起業するまでドイツに留学し、バックパッカー(低予算で個人旅行する人)として世界を旅した澤田氏。
パキスタン航空などの、有名ではない航空会社、乗り継ぎ便、閑散期といった不人気な航空券に絞って、大量に仕入れます。
航空券の内外価格差と繁閑差に着目し、お金はないが時間はある学生に、格安の海外航空券を販売します。

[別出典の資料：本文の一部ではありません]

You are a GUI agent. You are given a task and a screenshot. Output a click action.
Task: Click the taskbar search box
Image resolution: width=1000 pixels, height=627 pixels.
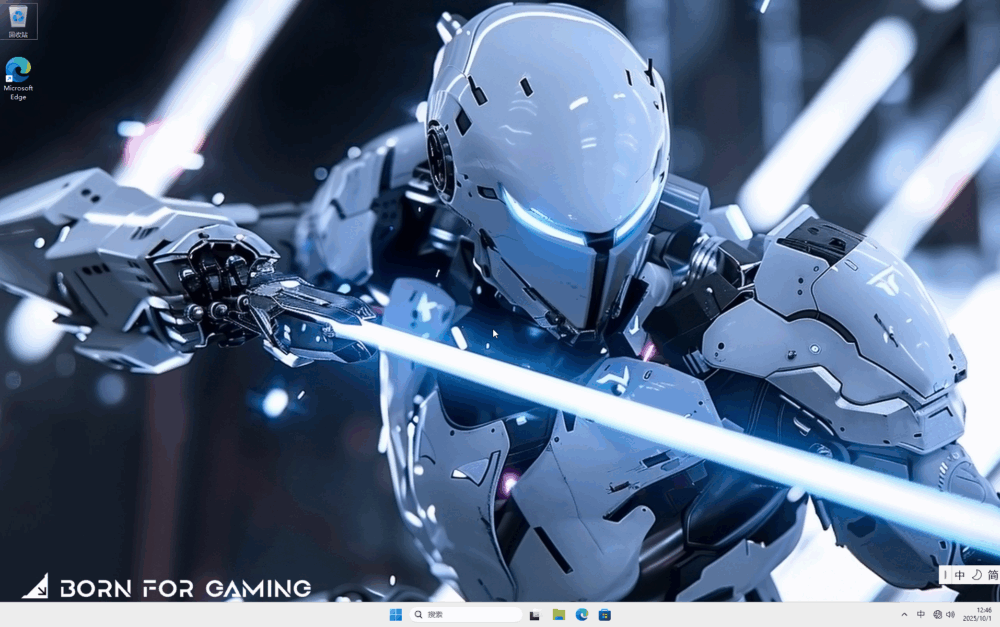coord(466,614)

やがて、顧客であったバックパッカーが社員になっていき、インドや中国などの自由旅行を、旅慣れた社員が説明会を通じて販売していきます。
「差別化×集中×接近戦」のランチェスター弱者の戦略の典型で、H.I.S.は航空券販売事業者として確固たる地位を確立します。

 成長期のH.I.S.~各個撃破で1位獲得~

89年にはパッケージツアーの販売を開始。
ですが、いきなりフルラインの品ぞろえをしたわけではありません。
顧客層を絞り、取り扱う航空会社を絞り、旅行先を絞ります。
大手が注力しているハワイやグァムは後まわし。バリ島、セブ島、プーケット島など、当時は有名ではなかったビーチリゾートに、他社よりも相当安く行けるツアーを若者に販売していくことで、旅行会社化していきます。
また、H.I.S.では社員によるチラシの手配りに力を入れてきました。

バブルも弾けて、海外旅行者数も横ばいとなった98年頃から、JTBなどの大手も格安旅行に参入してきます(強者のミート戦略)が、航空会社と旅行方面の各個撃破と、チラシの手配り(弱者の差別化×集中×接近戦)により、2005年、海外旅行取扱数でJTBを抜いて1位になります。

1位になったのは海外の件数ベースです。
金額では2位です。国内旅行や訪日旅行は後まわしにしてきました。
2006年前後からは、団体旅行、富裕層向け、国内旅行、訪日旅行と、品揃えを拡充していき、旅行業者として総合化を図ってきています。
また、ホテル、航空・運輸、テーマパークと多角化していきます。
2010年以降のハウステンボスの劇的な再建は有名です。

 未来のH.I.S.~業界の構造変化に対応し、未来をつくる~

海外渡航者数が頭打ちするなか、総合化と多角化によりH.I.S.は成長を続け、年商5,000億円を超える企業グループに成長しました。

ただし、いま、旅行業は構造変化が進んでいます。
ネットで格安のツアーを販売する事業者、民泊(ホテル・旅館ではない一般民家に宿泊させる)事業者たちです。
これらの変化にいかに対応していくのか。
H.I.S.はいま、ハウステンボスで、ロボット事業、エネルギー事業、新たな農業などを実験しながら事業化に取組んでいます。

旅行の進化・深化とともに、持続可能な世界を目指す「未来創造型企業」となることがH.I.S.の未来です。
澤田経営道場生は、その先駆けとなる存在なのです。